Dans une carte blanche, plus de 80 magistrats membres du tribunal de première instance de Bruxelles et de la cour d’appel, comme son président Luc Maes mais aussi de la Cour de cassation, ou encore comme le conseiller Benoît Dejemeppe, expliquent pourquoi les juges belges manifesteront mardi.

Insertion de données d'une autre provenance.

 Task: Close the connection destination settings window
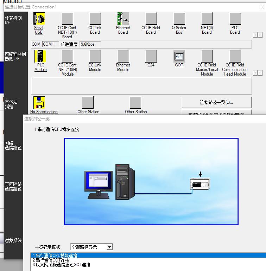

"Protester n’est pas dans l’ADN des juges",avancent-ils d’emblée. "Comment comprendre autrement le fait que la dernière grève des magistrats belges remonte à 1918, lorsque l’autorité allemande avait fait déporter les présidents de la cour d’appel de Bruxelles et interdit à ses conseillers d’exercer leurs fonctions ?"

Plus le choix

Pourtant, cette fois, les juges n’ont plus le choix, écrivent les signataires du texte."L’insuffisance de greffiers et de moyens, l’absence d’informatisation, les salles d’audience inondées n’avaient pas suffi à faire déborder le vase mais les mesures envisagées par le gouvernement menacent dorénavant le principe de séparation des pouvoirs, sans lequel un Etat de droit ne peut exister. Toutes les dictatures sont, en effet, fondées sur la mise en place d’un pouvoir unique, capable de modifier les règles selon ses propres besoins" écrivent-ils.

Si les juges estiment qu’une séparation totale des pouvoirs n’est pas souhaitable et que des mécanismes de contrôle mutuel sont indispensables, ils n’en considèrent pas moins que le contrôle exercé par le pouvoir exécutif sur le pouvoir judiciaire ne fait pas partie des limitations acceptables dans un Etat de droit et heurte le principe fondamental de l’indépendance du pouvoir judiciaire, protégé par la Constitution.

Comme déjà indiqué dans ces colonnes, les magistrats exigent que les cadres légaux soient remplis, c’est-à-dire que le ministre publie l’ensemble des places vacantes. "Il s’agit, tout simplement, de faire respecter la volonté du législateur", disent-ils avant de se demander ce qui empêchera le pouvoir exécutif "d’entraver, demain, le fonctionnement de la justice en baissant cette limite à 70, voire à 50 % des effectifs prévus".

"L’affirmation du ministre selon laquelle il compte, plutôt que de suivre la volonté du législateur, changer le mécanisme des cadres, n’est pas de nature à rassurer", ajoutent-ils.

Ils ne contestent pas la nécessité de faire gérer, de façon autonome par le pouvoir judiciaire, son propre budget. Mais, disent-ils, les instances juridictionnelles souhaitent que la dotation soit fixée par le Parlement et contrôlée par la Cour des comptes et non, unilatéralement, par le ministre du Budget.

La balle dans le camp du fédéral

Les magistrats contestent, enfin, "l’hypocrisie" de la réforme projetée en ce qui concerne leur système de pensions. Il deviendrait, selon eux, en pratique, impossible d’obtenir une pension complète. Les magistrats qui décideraient de n’entamer leur carrière qu’après avoir eu une autre expérience professionnelle "ne pourront compter que sur une pension proche de la moitié de ce qu’ils peuvent espérer actuellement",observent-ils.

La demande peut paraître corporatiste mais"l’intérêt général est également en jeu", disent les signataires. "Il risque d’être difficile, à l’avenir, d’assurer que la profession attire des candidats de qualité et de garantir que les juges soient en mesure de résister aux pressions extérieures".

Et de conclure : "la Belgique est-elle un "Etat voyou" ? Seul le gouvernement fédéral est, aujourd’hui, en mesure de démontrer que ce n’est pas le cas".